As questões que a ética deveria proteger da moral e das insuficiências do direito, camadas sucessivas de elaboração. São as questões da identidade. E do direito à identidade. Todos nós as temos. E das monstruosidades. Aí também posso dizer que todos nós as temos. Sei de que falo quando falo de mim. Também. E aprender os pequenos troços a percorrer de cada vez para conquistar a liberdade.
Uma escola é um cadinho. Tantos e tão diferentes, por serem muitos ao longo dos anos é possível vê-los em perspectiva. Senão uns, outros. Não é assim tão diferente. Há um padrão.

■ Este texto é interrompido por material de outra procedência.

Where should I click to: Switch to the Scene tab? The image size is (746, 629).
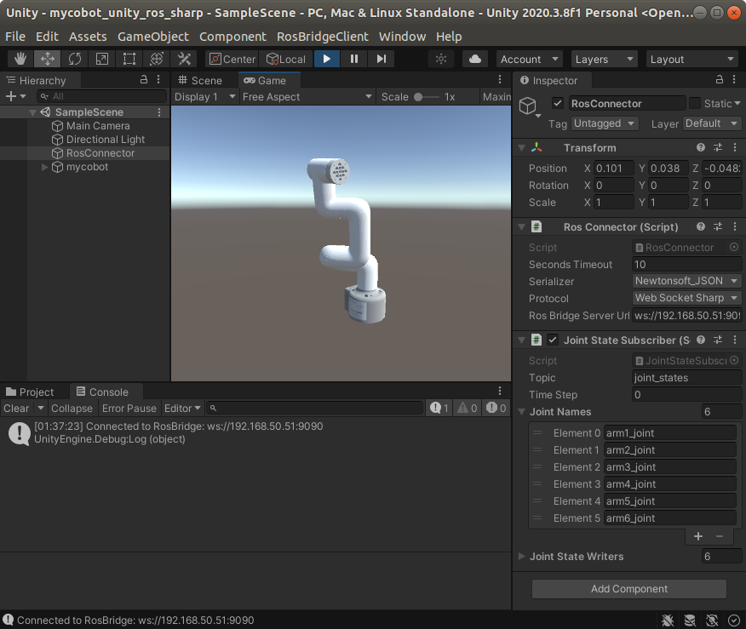pos(208,80)
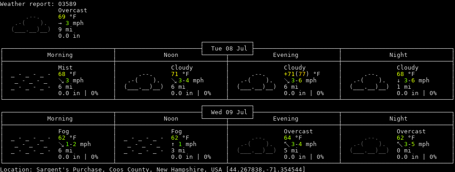
Task: Click the current Overcast cloud ASCII icon
Action: pos(31,23)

Gosto de lhes ensinar a solidão. A solidão mas não a clandestinidade, a fuga. O silêncio e a solidão. A terem a coragem de não se esconder. A falar de si a reflectir em si. Nos outros, mas não como elemento repressivo. A transportar a sua própria gaiola. E a sair dela sempre que for preciso. Diz Schopenhauer que quem não sabe apreciar a solidão, também não sabe apreciar a liberdade. Qualquer coisa como isto. E é aí que quero chegar. À alma desse meu aluno, aluna, ou o que quer que se encontre válido na língua portuguesa para me dirigir a ele. Estar só, se necessário. Contra o olhar dos outros. Contra os outros, só se necessário. Com a mesma falta de preconceitos de sempre, excepto o de que legalmente ele tem um nome e um género, e este último é uma referência de reconhecimento discutível e que o não obrigaria a vestir-se de acordo com este, o que tornaria inútil como elemento constante no documento de identificação. E que olhando para ele por agora, reconheço os paradigmas estéticos comuns ao género que ele repudia.
Esta é uma história no seu início. Para mim – ainda temos muito a conversar. Para ele vem seguramente dos confins da infância em dor e sofrimento solitário. Com os seus monstros por companhia. Mas mais ainda com os monstros dos outros. A preparar-se estes para, nas suas, lhe apontar monstruosidades e outros mimos.